Buchanan declined comment on the award through her lawyer, Sanya Hill, a trial attorney in the EEOC's San Jose branch. The agency is nonetheless pitching the settlement as a warning signal to other technology firms, which have long been criticized for not hiring and promoting women and minorities.
"The EEOC has not given a pass to the high-tech industry," Hill said in an interview. "Race, sex, or any other type of discrimination will not be tolerated."
But other observers read the Acropolis case as sending a different message. John Templeton, executive editor of BlackMoney.com and author of a report on the paucity of blacks working in Silicon Valley, said day-to-day life in technology firms is growing more difficult for minorities.

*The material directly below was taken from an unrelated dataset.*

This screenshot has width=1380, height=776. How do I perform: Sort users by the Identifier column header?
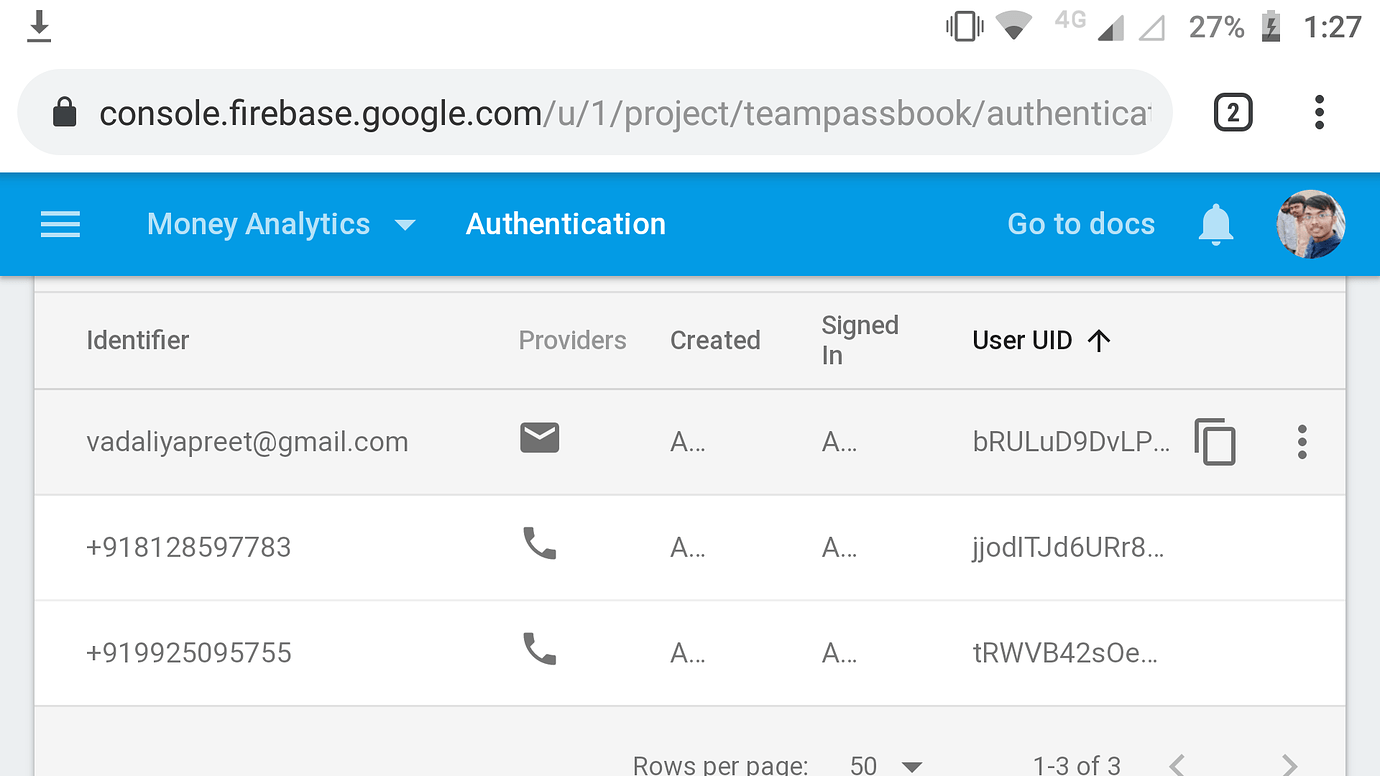click(x=137, y=340)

The stark language allegedly used in the Acropolis case, and the six years it took to achieve resolution, "indicate how high the barrier is" for wronged employees to prevail, Templeton said.
"There are commonly held perceptions about either blacks not being competent in these cutting-edge fields or more insidiously, that they are somehow a threat to your business and you don't want anybody to see them," Templeton said. "What this means is that people don't go out looking for African Americans and if they have them, they're always in a vulnerable situation."
The EEOC, which has been the target of criticism for leaving a number of high-profile discrimination cases for private attorneys to pursue, said few minority employees of technology companies file complaints with the agency. The commission does not keep statistics on the number of cases it brings against high-tech firms, according to a spokesman.
EEOC Vice Chairman Paul Igasaki, who has met with fair employment advocates in California and other technology hubs to discuss race and gender bias, says the agency must use its limited resources frugally, sometimes allowing private attorneys to pick up the slack when the agency cannot. Igasaki says the commission continues to investigate bias claims brought to its attention by tech workers.
"There certainly is a lot of discrimination out there," Igasaki said. "It does take place far more than I would have expected."
The Air Out There
The high-tech job market has not improved much since the start of the year -- or so it seems to some recently displaced workers.
It doesn't bode well that Marcus Ronaldi, a San Francisco-based organizer of pink-slip parties, is planning three local events for September. Ronaldi drew more than 400 job seekers, hiring managers and consultants to his first Washington area party July 10 at eCiti in Tysons Corner.